(Requirement) Print the rows below exactly as they appear, from the line with "You are a computer-use agent. Viewport: 729px" up to and including the line with "click(x=299, y=37)".

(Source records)
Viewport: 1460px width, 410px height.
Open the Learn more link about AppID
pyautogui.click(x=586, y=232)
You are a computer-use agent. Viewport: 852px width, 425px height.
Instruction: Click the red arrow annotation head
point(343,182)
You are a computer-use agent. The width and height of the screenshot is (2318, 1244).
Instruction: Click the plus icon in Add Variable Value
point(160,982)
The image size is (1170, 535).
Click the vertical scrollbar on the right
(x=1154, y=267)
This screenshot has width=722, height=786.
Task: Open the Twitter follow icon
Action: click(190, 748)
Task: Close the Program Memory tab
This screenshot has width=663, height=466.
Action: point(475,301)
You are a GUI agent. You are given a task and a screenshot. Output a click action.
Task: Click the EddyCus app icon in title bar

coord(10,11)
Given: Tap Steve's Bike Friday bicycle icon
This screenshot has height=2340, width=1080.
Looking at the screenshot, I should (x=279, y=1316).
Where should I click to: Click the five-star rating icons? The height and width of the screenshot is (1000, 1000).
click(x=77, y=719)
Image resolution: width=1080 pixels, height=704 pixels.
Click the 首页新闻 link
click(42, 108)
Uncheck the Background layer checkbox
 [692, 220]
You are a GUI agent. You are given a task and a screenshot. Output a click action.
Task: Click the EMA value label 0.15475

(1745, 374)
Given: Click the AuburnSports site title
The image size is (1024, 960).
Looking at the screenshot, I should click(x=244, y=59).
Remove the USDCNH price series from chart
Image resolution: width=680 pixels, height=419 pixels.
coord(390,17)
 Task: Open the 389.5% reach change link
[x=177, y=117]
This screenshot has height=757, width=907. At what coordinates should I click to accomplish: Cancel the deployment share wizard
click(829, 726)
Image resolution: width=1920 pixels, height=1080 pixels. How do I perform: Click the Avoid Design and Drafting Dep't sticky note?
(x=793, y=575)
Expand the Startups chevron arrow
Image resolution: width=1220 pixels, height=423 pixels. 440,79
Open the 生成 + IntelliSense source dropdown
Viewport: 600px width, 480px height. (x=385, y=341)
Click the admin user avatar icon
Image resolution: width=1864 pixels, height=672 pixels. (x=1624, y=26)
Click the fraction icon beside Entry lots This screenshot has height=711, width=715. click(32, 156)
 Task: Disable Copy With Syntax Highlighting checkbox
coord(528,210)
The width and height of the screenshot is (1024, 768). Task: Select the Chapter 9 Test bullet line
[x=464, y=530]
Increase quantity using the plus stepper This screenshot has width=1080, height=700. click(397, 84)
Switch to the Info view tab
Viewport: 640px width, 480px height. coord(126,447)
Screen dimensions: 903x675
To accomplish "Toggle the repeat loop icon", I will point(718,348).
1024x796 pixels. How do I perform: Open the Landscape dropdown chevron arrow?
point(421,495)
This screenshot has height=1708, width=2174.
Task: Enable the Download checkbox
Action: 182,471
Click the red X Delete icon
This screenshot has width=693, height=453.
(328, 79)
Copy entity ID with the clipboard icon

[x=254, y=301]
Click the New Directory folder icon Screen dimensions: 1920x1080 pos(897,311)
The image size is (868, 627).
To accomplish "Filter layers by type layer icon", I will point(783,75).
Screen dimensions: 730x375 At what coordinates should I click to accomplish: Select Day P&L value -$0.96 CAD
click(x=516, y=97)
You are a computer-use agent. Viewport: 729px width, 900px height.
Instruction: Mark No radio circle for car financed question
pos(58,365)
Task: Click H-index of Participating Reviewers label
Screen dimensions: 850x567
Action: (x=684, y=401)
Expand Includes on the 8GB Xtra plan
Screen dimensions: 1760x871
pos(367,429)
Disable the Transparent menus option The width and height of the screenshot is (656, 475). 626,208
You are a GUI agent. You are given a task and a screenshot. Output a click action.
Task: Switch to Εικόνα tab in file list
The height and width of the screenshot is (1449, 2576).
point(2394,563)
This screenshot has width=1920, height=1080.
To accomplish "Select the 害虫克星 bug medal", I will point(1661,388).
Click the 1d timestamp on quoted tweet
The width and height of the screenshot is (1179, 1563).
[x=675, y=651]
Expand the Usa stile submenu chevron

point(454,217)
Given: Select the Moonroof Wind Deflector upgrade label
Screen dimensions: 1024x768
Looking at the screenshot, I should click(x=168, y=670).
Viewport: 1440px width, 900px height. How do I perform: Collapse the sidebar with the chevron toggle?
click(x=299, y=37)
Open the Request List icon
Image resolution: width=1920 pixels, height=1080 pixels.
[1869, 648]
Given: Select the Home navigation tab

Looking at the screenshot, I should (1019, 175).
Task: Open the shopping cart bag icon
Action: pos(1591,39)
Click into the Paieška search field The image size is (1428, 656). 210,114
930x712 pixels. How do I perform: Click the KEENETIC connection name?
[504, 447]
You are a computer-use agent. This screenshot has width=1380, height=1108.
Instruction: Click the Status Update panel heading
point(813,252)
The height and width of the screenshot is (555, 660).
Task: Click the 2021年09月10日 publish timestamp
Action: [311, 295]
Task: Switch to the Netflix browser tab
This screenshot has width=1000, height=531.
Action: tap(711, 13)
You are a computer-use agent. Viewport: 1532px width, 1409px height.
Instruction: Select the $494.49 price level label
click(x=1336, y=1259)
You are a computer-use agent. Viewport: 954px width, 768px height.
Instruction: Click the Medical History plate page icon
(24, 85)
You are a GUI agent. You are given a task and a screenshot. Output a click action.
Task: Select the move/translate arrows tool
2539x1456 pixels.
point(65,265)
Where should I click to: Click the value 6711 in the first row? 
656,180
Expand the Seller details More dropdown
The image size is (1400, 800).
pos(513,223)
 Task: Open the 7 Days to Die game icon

(Exercise response)
You are a computer-use agent. Viewport: 729px width, 900px height.
Instruction: Mark No radio circle for car financed question
pos(58,365)
Task: Click H-index of Participating Reviewers label
Screen dimensions: 850x567
Action: (x=684, y=401)
Expand Includes on the 8GB Xtra plan
Screen dimensions: 1760x871
pos(367,429)
Disable the Transparent menus option The width and height of the screenshot is (656, 475). 626,208
You are a GUI agent. You are given a task and a screenshot. Output a click action.
Task: Switch to Εικόνα tab in file list
The height and width of the screenshot is (1449, 2576).
point(2394,563)
This screenshot has width=1920, height=1080.
To accomplish "Select the 害虫克星 bug medal", I will point(1661,388).
Click the 1d timestamp on quoted tweet
The width and height of the screenshot is (1179, 1563).
[x=675, y=651]
Expand the Usa stile submenu chevron

point(454,217)
Given: Select the Moonroof Wind Deflector upgrade label
Screen dimensions: 1024x768
Looking at the screenshot, I should click(x=168, y=670).
Viewport: 1440px width, 900px height. How do I perform: Collapse the sidebar with the chevron toggle?
click(x=299, y=37)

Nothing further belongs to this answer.